L’outil encourage les utilisateurs à la marche à travers un système de gains corrélés au nombre de pas effectués. Il dispose également d’une option de lutte contre l’addiction aux réseaux sociaux.
Et si vous pouviez gagner de l’argent en marchant ? C’est ce que propose l’application Weward. Lancée il y a sept ans, celle-ci repose sur un système d’efforts contre rémunération.
L’utilisateur est ainsi appelé à choisir entre différents paliers selon le nombre de pas qu’il souhaite effectuer (cela va de 4 500 à plus). Chaque objectif atteint génère des points, lesquels peuvent ensuite servir à divers usages.
Ils peuvent être utilisés pour faire des dons à des associations caritatives ou pour obtenir des cartes cadeaux. Les Warns – nom donné à la monnaie virtuelle de l’application – peuvent même être convertis et récupérés via un compte bancaire.
Dans ce dernier cas, il faut atteindre un minimum de 20 euros de récompenses, soit, en moyenne, après environ six mois d’utilisation, selon le PDG de la société, Tanguy De La Villegeorges. Le tout dépend de votre fréquence de marche.
Une importante adhésion
En France, où WeWard compte plus de sept millions d’utilisateurs d’après De La Villegeorges, le nombre de pas effectués en moyenne chaque jour s’élève à 7 162. Un chiffre qui correspond aux recommandations scientifiques dans le cadre de la lutte contre la sédentarité.
Il s’agit là d’un des objectifs de la plateforme, notamment en France, classée sixième pays de l’OCDE en matière de sédentarité. D’après l’OMS, l’inactivité physique, qui englobe la sédentarité, devrait coûter environ 300 milliards de dollars (soit quelque 27 milliards de dollars par an) aux systèmes de santé publics sur la période 2020-2030, à l’échelle mondiale.
Depuis sa création, Weward revendique un versement total de plus de 43 millions d’euros en récompenses à ses utilisateurs.

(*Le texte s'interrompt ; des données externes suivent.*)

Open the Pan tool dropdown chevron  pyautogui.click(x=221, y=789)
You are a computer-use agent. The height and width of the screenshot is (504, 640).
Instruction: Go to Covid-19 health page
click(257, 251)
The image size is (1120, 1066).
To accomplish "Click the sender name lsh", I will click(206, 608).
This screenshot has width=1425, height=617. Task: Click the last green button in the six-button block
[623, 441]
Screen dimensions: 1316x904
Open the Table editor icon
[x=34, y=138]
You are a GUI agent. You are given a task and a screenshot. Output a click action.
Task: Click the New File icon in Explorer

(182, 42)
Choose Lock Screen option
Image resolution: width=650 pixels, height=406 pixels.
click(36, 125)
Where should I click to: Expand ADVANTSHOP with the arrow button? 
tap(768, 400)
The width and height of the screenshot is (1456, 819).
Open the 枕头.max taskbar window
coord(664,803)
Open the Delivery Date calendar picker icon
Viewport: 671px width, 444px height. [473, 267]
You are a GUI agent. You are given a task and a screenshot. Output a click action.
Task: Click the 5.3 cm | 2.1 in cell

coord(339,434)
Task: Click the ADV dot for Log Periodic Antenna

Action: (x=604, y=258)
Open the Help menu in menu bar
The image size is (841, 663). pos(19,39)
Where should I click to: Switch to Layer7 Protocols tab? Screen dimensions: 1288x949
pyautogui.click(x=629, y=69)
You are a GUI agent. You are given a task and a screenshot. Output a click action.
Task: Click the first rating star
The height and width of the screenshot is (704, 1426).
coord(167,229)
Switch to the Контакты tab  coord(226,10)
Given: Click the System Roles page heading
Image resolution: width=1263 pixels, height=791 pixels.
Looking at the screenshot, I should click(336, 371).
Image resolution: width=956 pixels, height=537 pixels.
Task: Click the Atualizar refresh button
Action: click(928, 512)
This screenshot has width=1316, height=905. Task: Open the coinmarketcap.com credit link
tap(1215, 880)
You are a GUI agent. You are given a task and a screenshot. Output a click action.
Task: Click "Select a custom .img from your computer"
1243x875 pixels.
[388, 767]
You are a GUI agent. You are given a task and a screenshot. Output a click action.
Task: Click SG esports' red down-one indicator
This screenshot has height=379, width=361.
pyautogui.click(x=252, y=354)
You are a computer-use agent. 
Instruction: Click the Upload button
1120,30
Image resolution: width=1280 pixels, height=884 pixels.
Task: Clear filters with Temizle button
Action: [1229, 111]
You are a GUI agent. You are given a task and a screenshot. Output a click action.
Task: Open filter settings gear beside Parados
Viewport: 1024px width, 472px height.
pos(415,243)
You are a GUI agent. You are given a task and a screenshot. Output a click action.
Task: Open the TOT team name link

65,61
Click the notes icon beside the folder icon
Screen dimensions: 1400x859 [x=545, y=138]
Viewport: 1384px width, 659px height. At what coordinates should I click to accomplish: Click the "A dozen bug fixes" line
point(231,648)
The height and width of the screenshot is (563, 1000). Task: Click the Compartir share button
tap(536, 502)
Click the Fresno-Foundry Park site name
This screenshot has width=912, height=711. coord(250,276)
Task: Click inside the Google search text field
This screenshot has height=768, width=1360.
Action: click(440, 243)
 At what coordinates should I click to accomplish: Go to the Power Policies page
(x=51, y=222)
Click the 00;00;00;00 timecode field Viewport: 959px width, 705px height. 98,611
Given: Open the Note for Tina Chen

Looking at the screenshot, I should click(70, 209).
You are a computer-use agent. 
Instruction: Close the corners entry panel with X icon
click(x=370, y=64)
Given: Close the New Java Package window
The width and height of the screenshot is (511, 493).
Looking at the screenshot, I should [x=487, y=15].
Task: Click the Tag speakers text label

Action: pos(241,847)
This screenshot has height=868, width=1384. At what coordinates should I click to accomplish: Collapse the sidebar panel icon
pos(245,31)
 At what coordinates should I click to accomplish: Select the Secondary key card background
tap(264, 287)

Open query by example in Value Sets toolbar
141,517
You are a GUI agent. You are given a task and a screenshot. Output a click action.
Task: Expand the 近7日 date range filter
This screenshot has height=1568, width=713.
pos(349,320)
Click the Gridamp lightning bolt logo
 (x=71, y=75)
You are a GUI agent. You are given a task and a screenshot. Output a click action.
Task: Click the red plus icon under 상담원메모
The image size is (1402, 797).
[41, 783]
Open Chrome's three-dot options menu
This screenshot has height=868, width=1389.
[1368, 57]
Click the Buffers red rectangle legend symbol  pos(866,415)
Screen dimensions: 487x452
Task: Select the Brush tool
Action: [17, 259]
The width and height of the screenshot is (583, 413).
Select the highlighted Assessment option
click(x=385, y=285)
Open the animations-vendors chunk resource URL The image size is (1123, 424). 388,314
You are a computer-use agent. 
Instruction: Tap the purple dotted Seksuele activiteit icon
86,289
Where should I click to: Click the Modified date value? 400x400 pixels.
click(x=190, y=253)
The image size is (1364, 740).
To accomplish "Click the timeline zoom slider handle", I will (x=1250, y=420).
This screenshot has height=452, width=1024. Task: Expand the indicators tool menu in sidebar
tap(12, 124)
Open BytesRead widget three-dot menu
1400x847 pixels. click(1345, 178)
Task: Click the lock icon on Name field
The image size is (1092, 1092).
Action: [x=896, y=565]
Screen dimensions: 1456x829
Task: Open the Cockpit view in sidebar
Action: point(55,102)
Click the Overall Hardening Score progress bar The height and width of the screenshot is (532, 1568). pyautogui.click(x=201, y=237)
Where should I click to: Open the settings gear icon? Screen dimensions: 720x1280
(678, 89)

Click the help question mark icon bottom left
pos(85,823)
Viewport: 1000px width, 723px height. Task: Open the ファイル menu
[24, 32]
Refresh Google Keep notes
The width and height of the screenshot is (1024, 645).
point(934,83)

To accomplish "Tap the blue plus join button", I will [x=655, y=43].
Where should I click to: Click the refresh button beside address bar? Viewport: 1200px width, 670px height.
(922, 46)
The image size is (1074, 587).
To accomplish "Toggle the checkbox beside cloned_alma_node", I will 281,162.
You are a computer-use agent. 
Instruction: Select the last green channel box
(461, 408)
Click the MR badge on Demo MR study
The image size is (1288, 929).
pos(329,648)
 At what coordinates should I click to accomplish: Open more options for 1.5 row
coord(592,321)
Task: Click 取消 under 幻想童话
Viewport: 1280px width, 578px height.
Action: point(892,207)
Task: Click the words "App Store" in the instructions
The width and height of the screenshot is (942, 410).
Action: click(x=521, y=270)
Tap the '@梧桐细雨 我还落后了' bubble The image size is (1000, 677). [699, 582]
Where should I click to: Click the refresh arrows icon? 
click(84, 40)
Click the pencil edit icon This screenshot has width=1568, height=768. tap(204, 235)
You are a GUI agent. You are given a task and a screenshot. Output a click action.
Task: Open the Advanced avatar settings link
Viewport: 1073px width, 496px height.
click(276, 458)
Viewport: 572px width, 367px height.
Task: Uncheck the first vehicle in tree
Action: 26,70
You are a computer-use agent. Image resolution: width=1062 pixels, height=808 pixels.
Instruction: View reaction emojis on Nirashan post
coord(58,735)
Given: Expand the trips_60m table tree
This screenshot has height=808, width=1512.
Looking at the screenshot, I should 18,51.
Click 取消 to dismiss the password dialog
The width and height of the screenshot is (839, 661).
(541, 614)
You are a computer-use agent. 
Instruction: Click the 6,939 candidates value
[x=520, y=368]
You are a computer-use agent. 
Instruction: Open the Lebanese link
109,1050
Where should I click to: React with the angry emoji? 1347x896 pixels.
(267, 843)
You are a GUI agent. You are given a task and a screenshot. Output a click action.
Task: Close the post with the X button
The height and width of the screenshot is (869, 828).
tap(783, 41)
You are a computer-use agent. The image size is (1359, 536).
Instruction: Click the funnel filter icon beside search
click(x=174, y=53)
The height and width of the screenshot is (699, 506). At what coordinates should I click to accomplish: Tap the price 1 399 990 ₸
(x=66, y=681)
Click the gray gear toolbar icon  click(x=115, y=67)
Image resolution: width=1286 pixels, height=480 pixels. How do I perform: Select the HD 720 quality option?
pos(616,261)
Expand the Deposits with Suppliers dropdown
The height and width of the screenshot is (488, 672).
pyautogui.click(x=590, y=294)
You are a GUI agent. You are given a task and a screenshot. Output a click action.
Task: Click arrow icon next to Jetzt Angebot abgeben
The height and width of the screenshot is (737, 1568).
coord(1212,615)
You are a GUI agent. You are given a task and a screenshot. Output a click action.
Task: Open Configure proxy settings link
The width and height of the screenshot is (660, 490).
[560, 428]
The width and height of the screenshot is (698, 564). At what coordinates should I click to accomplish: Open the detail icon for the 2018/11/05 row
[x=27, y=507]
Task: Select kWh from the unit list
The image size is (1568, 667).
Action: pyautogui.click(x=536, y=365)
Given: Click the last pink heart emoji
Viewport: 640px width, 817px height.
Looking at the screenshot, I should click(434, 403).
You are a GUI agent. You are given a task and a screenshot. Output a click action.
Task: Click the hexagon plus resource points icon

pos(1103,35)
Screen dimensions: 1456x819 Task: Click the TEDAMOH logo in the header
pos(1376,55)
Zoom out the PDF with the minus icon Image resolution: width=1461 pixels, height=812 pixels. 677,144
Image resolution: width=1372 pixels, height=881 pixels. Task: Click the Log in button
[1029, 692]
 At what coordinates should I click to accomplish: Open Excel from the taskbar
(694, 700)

Cela a été rendu possible grâce à des partenariats avec des marques du secteur du bien-être et de la santé, ainsi qu’avec des acteurs du cashback.
« C’est un système de reversement assez sain, dans le sens où les marques vont nous payer, nous, on va payer l’utilisateur pour le faire marcher davantage », décrit le PDG, interrogé sur Sud Radio.
Contre l’addiction aux réseaux sociaux
Au-delà du gain de Warns, l’utilisateur peut conditionner l’accès à ses réseaux sociaux à la réalisation d’un certain nombre de pas.
« Vous vous dites : ok, je me fixe un objectif de pas, et dès que je l’atteins, alors c’est bon, je peux passer du temps sur mon téléphone, sur les réseaux sociaux ou sur d’autres applications qui vous prennent du temps », explique Tanguy De La Villegeorges.
Il précise que l’idée n’est pas de pousser les gens à passer du temps sur leur écran, mais bien de les motiver à marcher en se servant de l’accès aux réseaux sociaux comme levier. Une étude menée par un cabinet externe en France a révélé que 25% des utilisateurs ont commencé à marcher davantage en utilisant l’application.